Information:
··········

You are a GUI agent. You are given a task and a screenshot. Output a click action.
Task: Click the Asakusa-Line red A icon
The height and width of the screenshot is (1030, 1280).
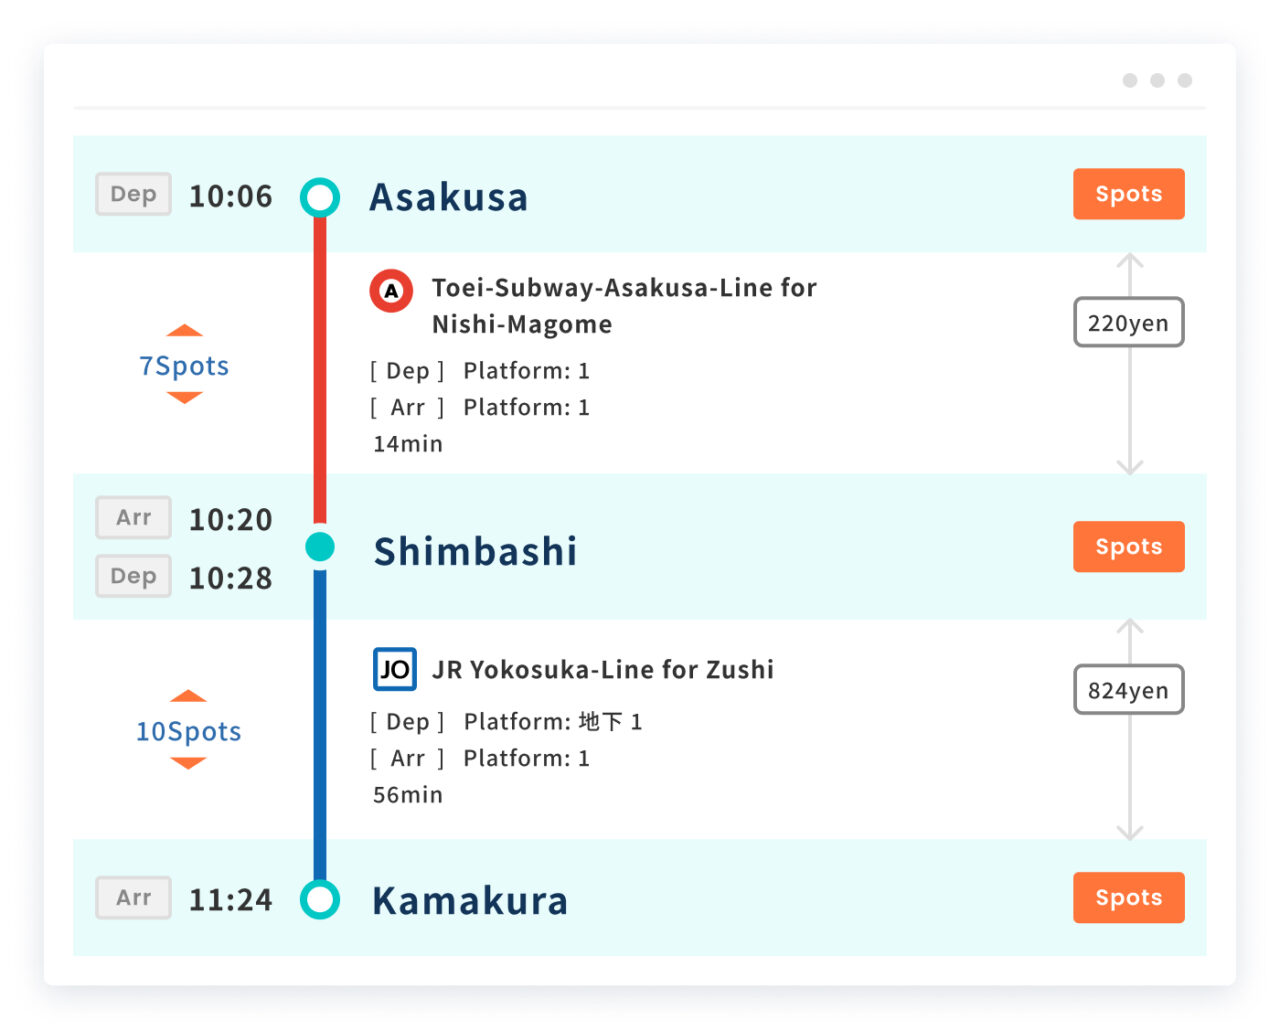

··········

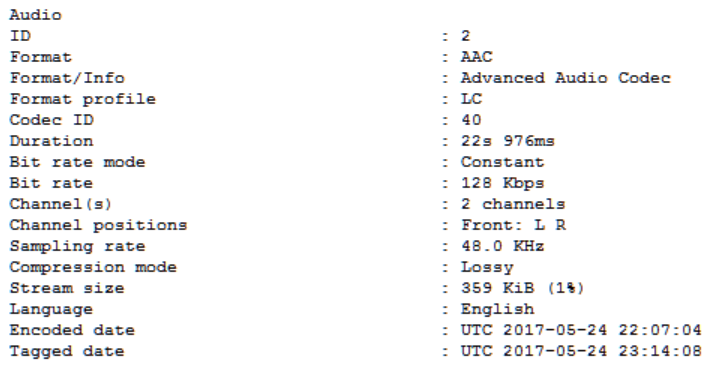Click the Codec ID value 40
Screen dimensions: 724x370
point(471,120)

··········

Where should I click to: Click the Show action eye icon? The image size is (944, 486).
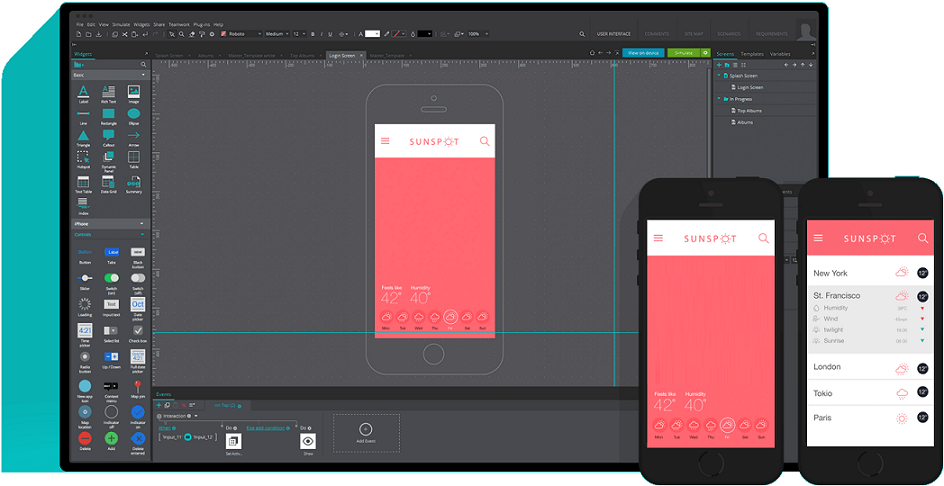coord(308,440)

··········

Task description: From the records above, give again exactly the lines running from the line with "You are a GUI" to the line with "The height and", inclusive.

Answer for the task:
You are a GUI agent. You are given a task and a screenshot. Output a click action.
Task: Click the Asakusa-Line red A icon
The height and width of the screenshot is (1030, 1280).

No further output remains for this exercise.